Youth, Rights & Justice, formerly the Juvenile Rights Project, began as part of Multnomah County Legal Aid in 1975. Attorneys and law students represented youth in delinquency cases in Multnomah County Juvenile Court and in a class action against the MacLaren Training School, a state juvenile correctional facility.

In 1980, Juvenile Rights Project became part of Oregon Legal Services, continuing its advocacy for children and young people through a series of lawsuits aimed at preventing the incarceration of minors in adult jails and in a suit over the conditions suffered by a young boy in state foster care. 

The office also worked with administrative agencies and the legislature to improve conditions for children and youth in the state.

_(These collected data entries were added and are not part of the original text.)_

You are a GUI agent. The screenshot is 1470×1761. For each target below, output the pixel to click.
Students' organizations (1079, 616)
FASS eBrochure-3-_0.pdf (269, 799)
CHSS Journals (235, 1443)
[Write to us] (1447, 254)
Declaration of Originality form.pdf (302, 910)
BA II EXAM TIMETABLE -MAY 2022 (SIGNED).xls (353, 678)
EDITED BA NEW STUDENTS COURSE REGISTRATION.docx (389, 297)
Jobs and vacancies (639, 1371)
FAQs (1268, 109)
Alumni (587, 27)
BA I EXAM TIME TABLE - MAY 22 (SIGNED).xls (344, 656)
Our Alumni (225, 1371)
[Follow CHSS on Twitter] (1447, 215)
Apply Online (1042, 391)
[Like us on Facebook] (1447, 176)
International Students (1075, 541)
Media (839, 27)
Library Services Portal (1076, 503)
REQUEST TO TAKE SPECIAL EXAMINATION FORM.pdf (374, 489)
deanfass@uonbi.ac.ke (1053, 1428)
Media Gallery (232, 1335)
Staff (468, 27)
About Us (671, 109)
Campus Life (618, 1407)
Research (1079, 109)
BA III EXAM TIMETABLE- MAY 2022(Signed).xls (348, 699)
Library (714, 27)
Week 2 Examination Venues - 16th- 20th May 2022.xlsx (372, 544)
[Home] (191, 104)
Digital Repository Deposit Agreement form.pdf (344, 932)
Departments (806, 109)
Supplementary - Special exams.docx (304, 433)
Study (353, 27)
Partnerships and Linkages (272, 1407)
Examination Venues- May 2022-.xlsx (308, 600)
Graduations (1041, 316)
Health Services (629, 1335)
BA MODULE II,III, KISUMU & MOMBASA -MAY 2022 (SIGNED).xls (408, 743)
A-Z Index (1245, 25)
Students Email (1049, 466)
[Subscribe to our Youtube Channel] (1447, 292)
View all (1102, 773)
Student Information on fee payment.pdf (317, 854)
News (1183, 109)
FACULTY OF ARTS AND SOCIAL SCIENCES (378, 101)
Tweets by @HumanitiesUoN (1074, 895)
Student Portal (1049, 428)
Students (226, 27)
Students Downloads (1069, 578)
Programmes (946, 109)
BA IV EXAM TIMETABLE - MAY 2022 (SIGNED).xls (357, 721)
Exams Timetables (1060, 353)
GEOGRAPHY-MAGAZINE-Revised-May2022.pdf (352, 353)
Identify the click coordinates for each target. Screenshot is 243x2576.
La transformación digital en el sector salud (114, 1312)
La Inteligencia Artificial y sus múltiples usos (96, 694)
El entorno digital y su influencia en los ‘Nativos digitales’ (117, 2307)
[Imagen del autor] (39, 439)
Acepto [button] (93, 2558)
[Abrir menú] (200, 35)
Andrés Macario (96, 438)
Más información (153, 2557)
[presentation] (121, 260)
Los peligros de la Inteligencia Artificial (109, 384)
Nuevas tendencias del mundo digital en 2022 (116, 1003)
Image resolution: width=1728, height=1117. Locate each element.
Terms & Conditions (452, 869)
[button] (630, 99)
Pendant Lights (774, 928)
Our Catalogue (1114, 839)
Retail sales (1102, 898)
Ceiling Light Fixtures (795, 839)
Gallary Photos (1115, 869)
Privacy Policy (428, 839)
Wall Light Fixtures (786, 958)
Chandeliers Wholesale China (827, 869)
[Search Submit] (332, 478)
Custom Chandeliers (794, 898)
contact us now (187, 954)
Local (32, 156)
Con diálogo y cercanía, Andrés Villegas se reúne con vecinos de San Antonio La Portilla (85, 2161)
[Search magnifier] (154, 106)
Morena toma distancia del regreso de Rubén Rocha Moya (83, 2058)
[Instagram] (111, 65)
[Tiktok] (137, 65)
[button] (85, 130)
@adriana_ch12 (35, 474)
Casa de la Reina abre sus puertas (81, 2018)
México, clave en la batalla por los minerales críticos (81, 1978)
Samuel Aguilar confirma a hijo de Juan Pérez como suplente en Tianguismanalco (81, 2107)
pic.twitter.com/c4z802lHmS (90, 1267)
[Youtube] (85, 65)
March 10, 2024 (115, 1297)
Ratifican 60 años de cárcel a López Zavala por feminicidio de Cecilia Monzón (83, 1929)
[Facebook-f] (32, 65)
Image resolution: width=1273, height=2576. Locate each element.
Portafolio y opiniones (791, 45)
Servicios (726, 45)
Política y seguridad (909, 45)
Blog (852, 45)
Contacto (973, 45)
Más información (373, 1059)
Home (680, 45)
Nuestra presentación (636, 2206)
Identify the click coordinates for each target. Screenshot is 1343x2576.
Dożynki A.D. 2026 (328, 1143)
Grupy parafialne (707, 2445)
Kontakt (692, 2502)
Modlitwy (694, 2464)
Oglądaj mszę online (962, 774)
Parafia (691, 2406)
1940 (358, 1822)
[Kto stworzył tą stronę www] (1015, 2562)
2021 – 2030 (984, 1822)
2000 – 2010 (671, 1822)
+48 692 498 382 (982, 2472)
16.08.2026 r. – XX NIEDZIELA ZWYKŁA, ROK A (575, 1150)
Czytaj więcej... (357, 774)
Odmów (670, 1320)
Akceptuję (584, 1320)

In 1985, the Juvenile Rights Project became an independent non-profit corporation, in part because of restrictions imposed by the Legal Services Corporation on the kind of work which could be undertaken on behalf of poor children and youth.

The Juvenile Rights Project was awarded the Outstanding Legal Advocacy Award from the National Association of Counsel for Children in 1997.

By 2011, Youth, Rights & Justice had represented 50,000 individual children, youth and parents in the juvenile court system, including the Multnomah County Juvenile Court, Oregon Court of Appeals, Oregon Supreme Court and the Oregon Juvenile Psychiatric Security Review Board, and in other venues, including local school districts.

Based upon this vast experience serving individuals, YRJ has also won numerous victories on behalf of Oregon's children and youth through class-action litigation and policy advocacy.

Legal Precedent and Class Action Victories

D.B. v. Tewksbury (1982) Federal litigation resulting in a landmark constitutional decision holding that the confinement of juveniles who have not been tried as adults in adult jails is unconstitutional. The decision has been credited as a major factor in an 80% national decline in juvenile jailings.

Robyn A. v. McCoy (Consent Decree, 1992) Federal litigation regarding the conditions at the juvenile detention center in Multnomah County, resulting in a consent decree requiring the county to build a new juvenile detention facility and to upgrade conditions and practices in the existing facility. 

Gary H. v. Hegstrom (1987) Federal litigation regarding the conditions at the MacLaren School for Boys, which houses children as young as twelve. After 10 years of investigation and litigation, the Federal District Court of Oregon found that the conditions at the MacLaren School for Boys violated the United States Constitution.

System of Care Settlement Agreement (1995) Settlement agreement in effect from 1995-2008 with the Oregon Department of Human Resources. The settlement agreement established flexible funding to better meet the needs of children and families and led to improved training, increased qualifications for case workers and other improvements in Oregon's foster care system.

A.R., et al v. State of Oregon et al., Settlement Agreement (2018)  Settlement agreement limiting the ability of the Department of Human Services to temporarily lodge children in hotels, DHS offices, medical facilities despite readiness for medial discharge, and juvenile detention facilities despite the absence of any criminal or delinquency charge. After 20 months of monitoring, YRJ (along with the Oregon Law Center) returned to Federal Court seeking to enforce the settlement agreement resulting from DHS noncompliance.  Because of DHS’ failure to comply with the settlement agreement, an enforcement action was presented in Federal Court on December 6, 2019 and Judge McShane found DHS not in substantial compliance with the agreement.  The resulting arbitration order states that DHS is not permitted to temporarily lodge a child unless there is no possibility of safely supporting the child with services and supports up to a cost of $2179.89 per day.  The full arbitration order provides more detail about training DHS staff, identifying children at risk of temporary lodging, and reporting/documentation.